# Best Submisson, Best Knock Out



## ace (Oct 18, 2002)

I Guess this will come down to woh U think

Which may be differnt then mine 
& thats Cool

The Best Submisson was when
Sakurabd Armlocked Conan Silvera.

The Best Knock Out Was When
Ivel Knocked out Goodrich.

Now i know there have been tons of Submissons
& some knock outs.

Who do U guy's / Gal's had 
The Best Submisson or Knock Out
:bomb: :EG: :bomb:


----------



## JDenz (Oct 18, 2002)

Best knock out- tie between Tank knocking that guy out on the fence and Baroni beating the smart out on Menne.
Best submission- Jeff Denz armlock on Primo  Luciano.  I have never seen any one turn a guy's head around so easy to lock up the arm lock lol. =-p
in MMA I would have to say Sak on Renzo ouch


----------



## ace (Oct 18, 2002)

To the folks out there 
i was wereing a helmet 
For training He was in the Guard 

I started to strike
He turned the helmet & wi could not see Itried to adjust & 
He put me in an armlock.

It was a good move but a sneaky 1

LoL


----------



## JDenz (Oct 18, 2002)

ohhhhhhhhhh he pulled my helmut ohhhhhhhhhhhhhh I wanted to be able to see and breathe ohhhhhhhhhh.  Ohhhhhhhh


----------



## JDenz (Oct 18, 2002)

for those of you who don't know us I am only teasing Primo lol he taps me 99 1/2 percent of the time


----------



## ace (Oct 18, 2002)

Im leting my Cat eat U for Diner


----------



## JDenz (Oct 18, 2002)

lol Primo you are a married man you better hog that all to yourself. lol j/k

    BY the way congrats on having an awsome wife.


----------



## ace (Oct 18, 2002)

She is Awsome.

I walked into quick sand


----------



## JDenz (Oct 18, 2002)

Ha Ha allright back to topic


----------



## LeeKrol (Oct 20, 2002)

Best KO : Yvel to Goodridge . . . BONG!!!!! Lights out.  0:14 of the first round.  Tank's KO against the fence was awesome too, who did he get that against?  Duarte?  I don't remember.   Who was the guy that Igor Vovchanchyn lit up that they always play on the Pride fighter intro?  You know, the one where Igor hits the guy about three more times on his way down. 


Best Submission : This is a tough one, there's so many good ones.  Frank's against Kevin Jackson in Ultimate Japan was sweet.  Nogiuera's on Coleman was good stuff.  Vovchanchyn's rear naked choke on Yvel was sweet just because it was Vovchanchyn actually doing a submission.  Speaking of such, Sperry's chokeout on Igor was alright just because of how fast he did it.  2 minutes and some change I believe.

Who can forget Denz's rear naked to win the no-gi championship at NAGA Battle at the Beach, Wildwood NJ '02.  Congrats.  130 degrees and that wasn't stopping the man.


----------



## JDenz (Oct 20, 2002)

Thanks Lee's cast choke was the best submission of all time.


----------



## JDenz (Oct 20, 2002)

The Tank knockout was on Steve Nelmark.

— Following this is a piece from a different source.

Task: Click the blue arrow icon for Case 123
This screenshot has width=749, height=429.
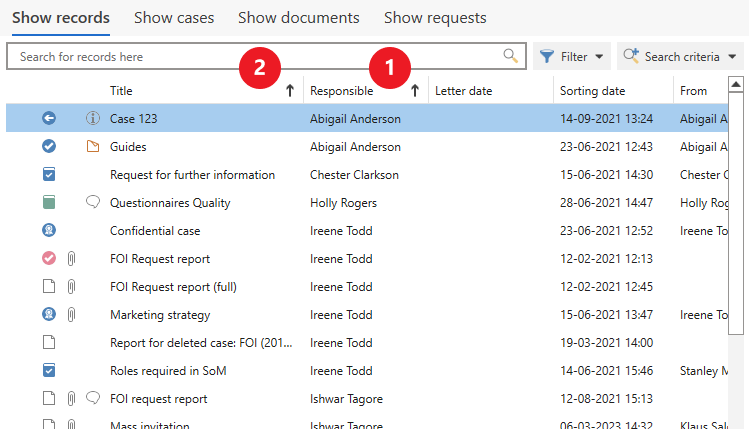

I think the Vov knockout was on Francisco Bueno but I could be wrong.


----------



## ace (Oct 20, 2002)

><><><


----------



## Kempojujutsu (Oct 20, 2002)

Pete Williams KO of Collman was pretty cool. Also the UFC 2 or 3 the German jujutsu guy KO the muay thai guy from the ground with elbows. Sorry but I couldn't remember the names.
Bob
:asian:


----------



## JDenz (Oct 20, 2002)

Was that the one that he hit him like four times on the way down to.


----------



## ace (Oct 20, 2002)

><><><


----------



## Kempojujutsu (Oct 20, 2002)

I think he had him in a side mount position or scraf hold. And drilled him with 4 elbows. I think he was out on the first one. It's been awhile since I seen this fight I could be wrong.
Bob


----------



## Kempojujutsu (Oct 20, 2002)

> _Originally posted by ace _
> 
> *><><>< *


Yes thats the dude.
Bob:asian:


----------



## ace (Oct 20, 2002)

Yeah it was Remco.


----------



## Kempojujutsu (Oct 20, 2002)

Was he standing or on the ground when he KO him?
Bob


----------



## ace (Oct 20, 2002)

The Thai guy was Orlando Wveit.


----------



## JDenz (Oct 20, 2002)

I was talking about the vov knockout but the other good ko was goodridge and Paul Herria


----------



## Kempojujutsu (Oct 20, 2002)

Knockout of Din Thomas was pretty good.
Bob


----------



## ace (Oct 20, 2002)

BJ is Good.


----------